Given data
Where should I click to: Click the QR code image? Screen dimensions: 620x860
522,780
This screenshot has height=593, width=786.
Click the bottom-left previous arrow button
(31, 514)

--

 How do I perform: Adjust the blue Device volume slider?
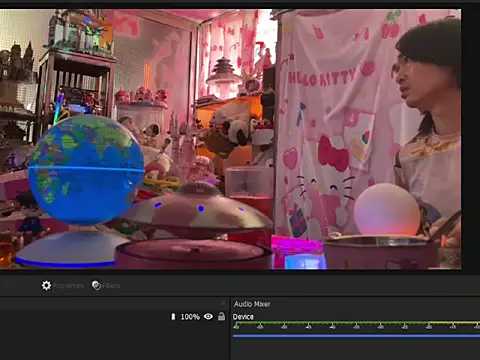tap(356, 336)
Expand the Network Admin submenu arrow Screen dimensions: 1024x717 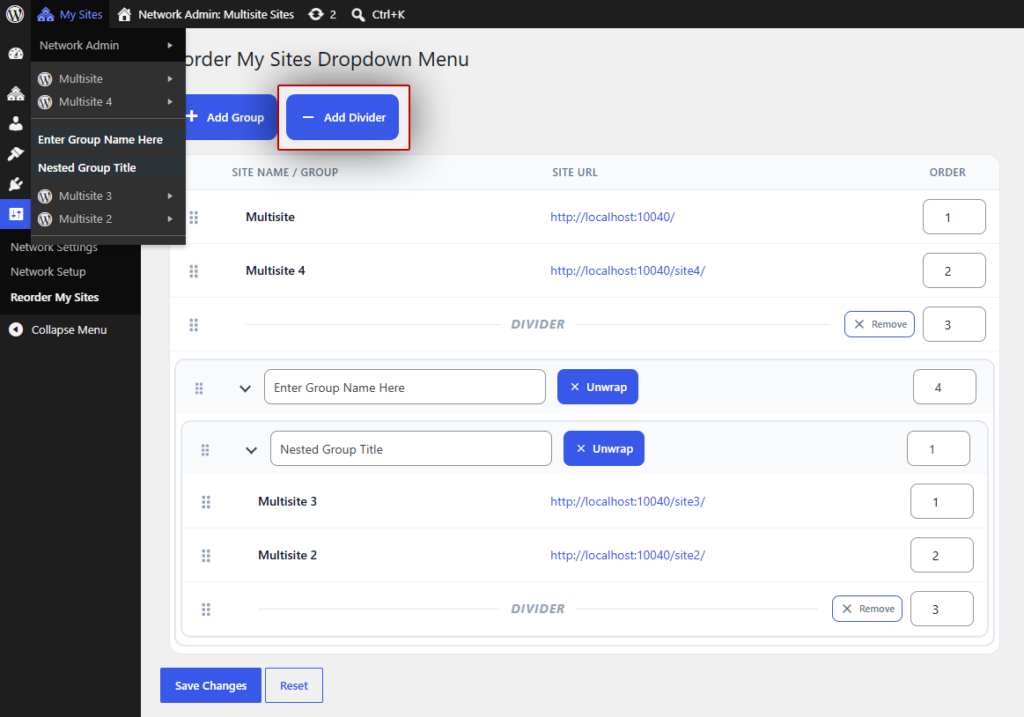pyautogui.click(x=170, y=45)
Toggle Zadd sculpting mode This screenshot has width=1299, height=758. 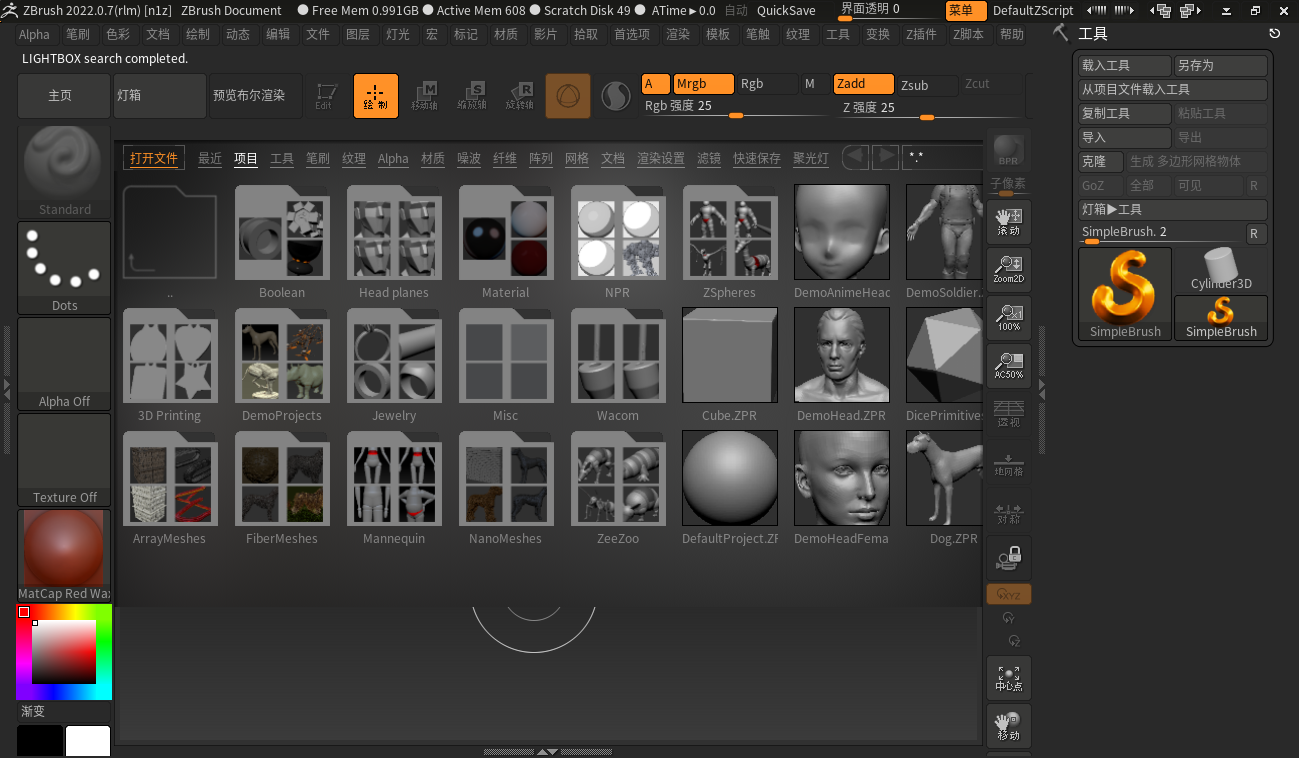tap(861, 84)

==

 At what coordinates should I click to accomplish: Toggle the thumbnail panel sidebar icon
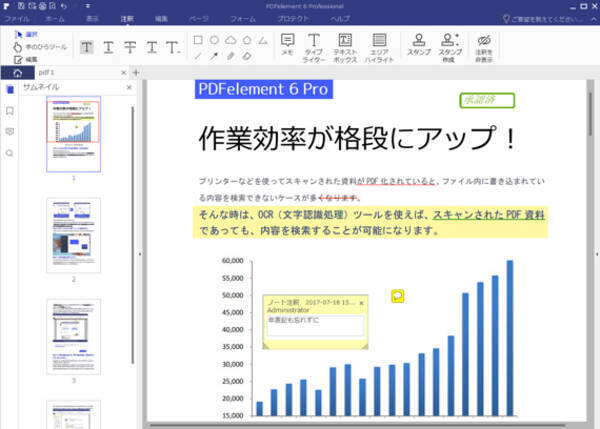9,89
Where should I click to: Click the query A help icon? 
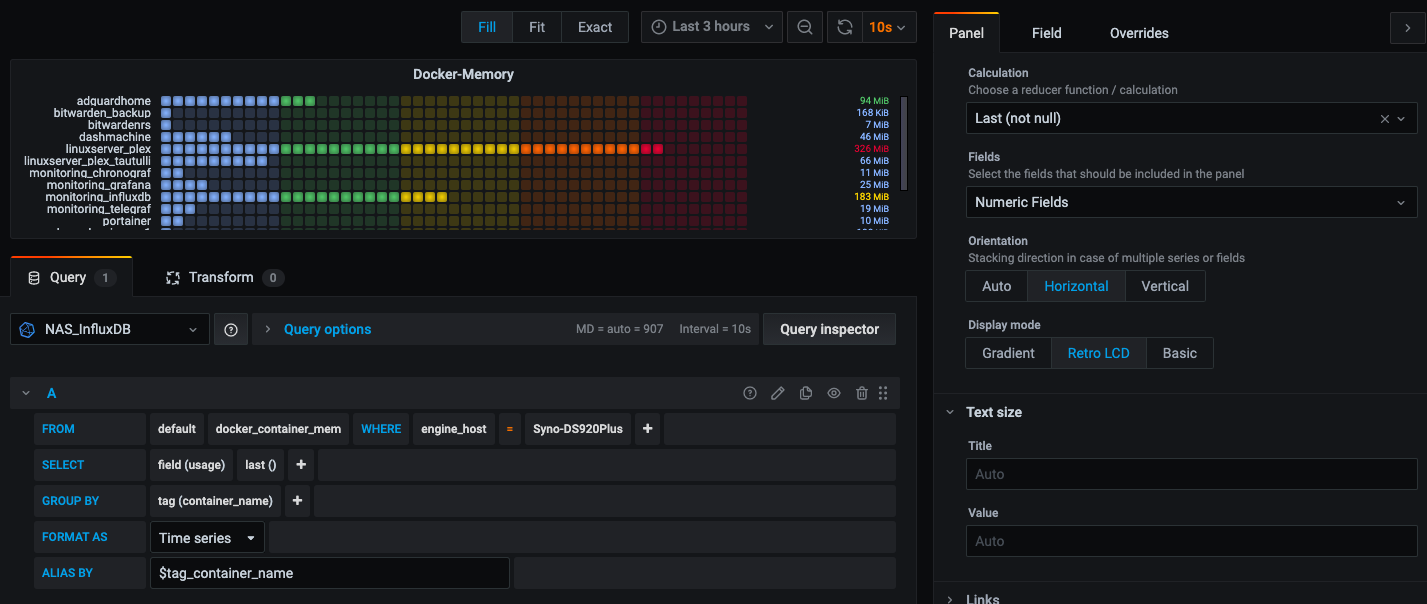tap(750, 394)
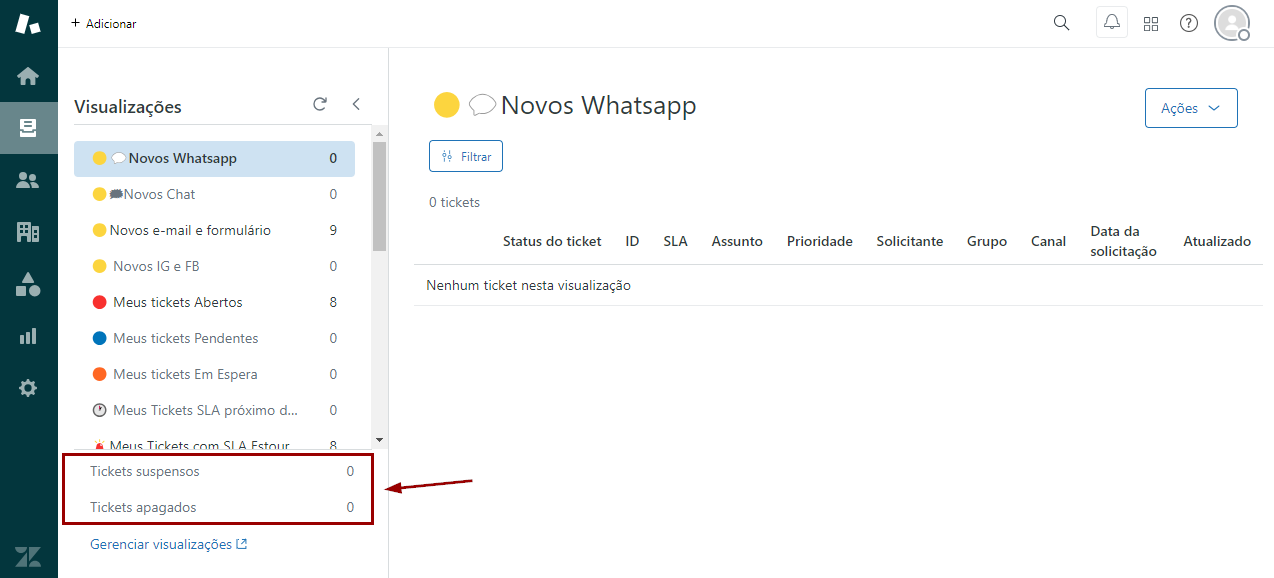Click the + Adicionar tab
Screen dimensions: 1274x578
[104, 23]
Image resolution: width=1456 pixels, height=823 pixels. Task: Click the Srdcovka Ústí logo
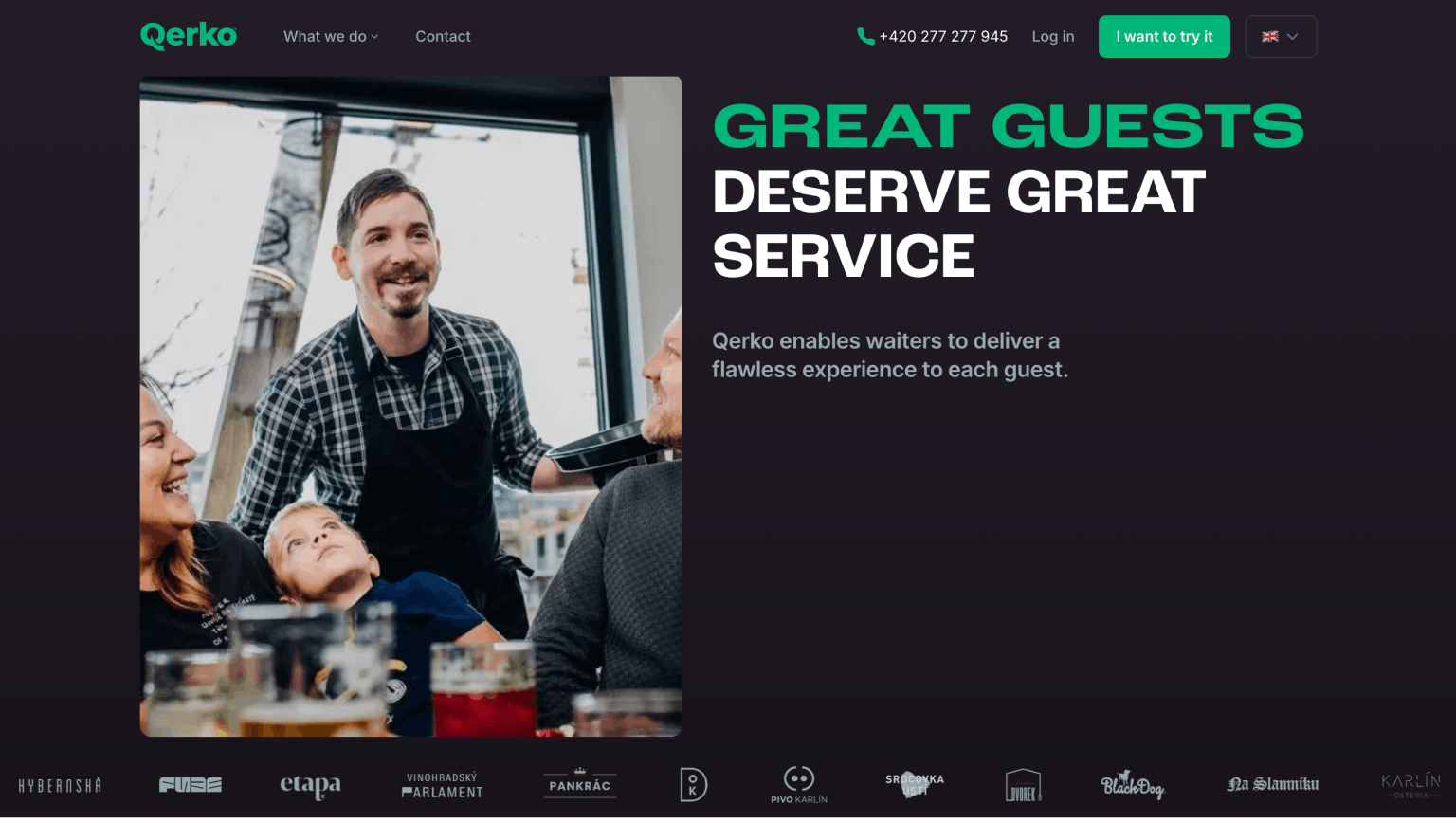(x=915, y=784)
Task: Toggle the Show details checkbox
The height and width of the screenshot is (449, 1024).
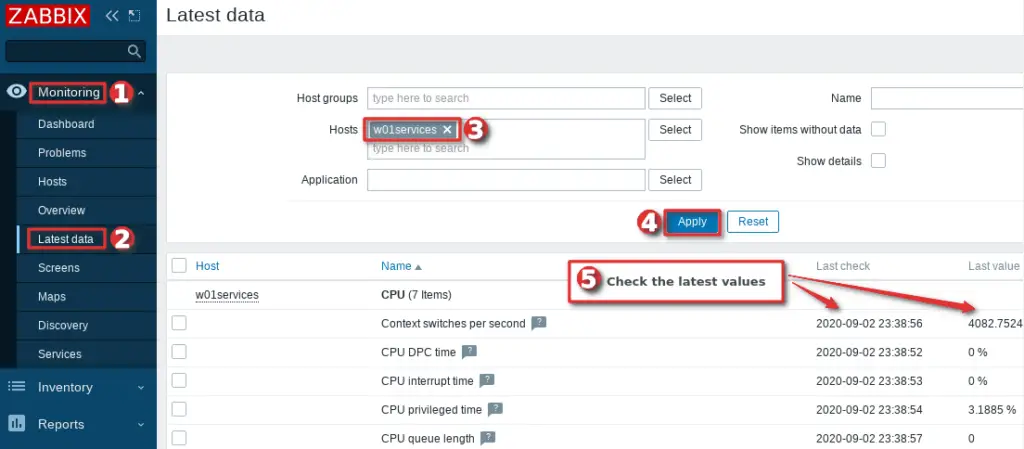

Aim of the task
Look above for the line containing "Image resolution: width=1456", then copy exactly from it through the line containing "The height and", keeping both and leaving out pictures. Add nothing else.

Final answer
Image resolution: width=1456 pixels, height=823 pixels. Task: Click the Srdcovka Ústí logo
(x=915, y=784)
Task: Toggle the Show details checkbox
The height and width of the screenshot is (449, 1024).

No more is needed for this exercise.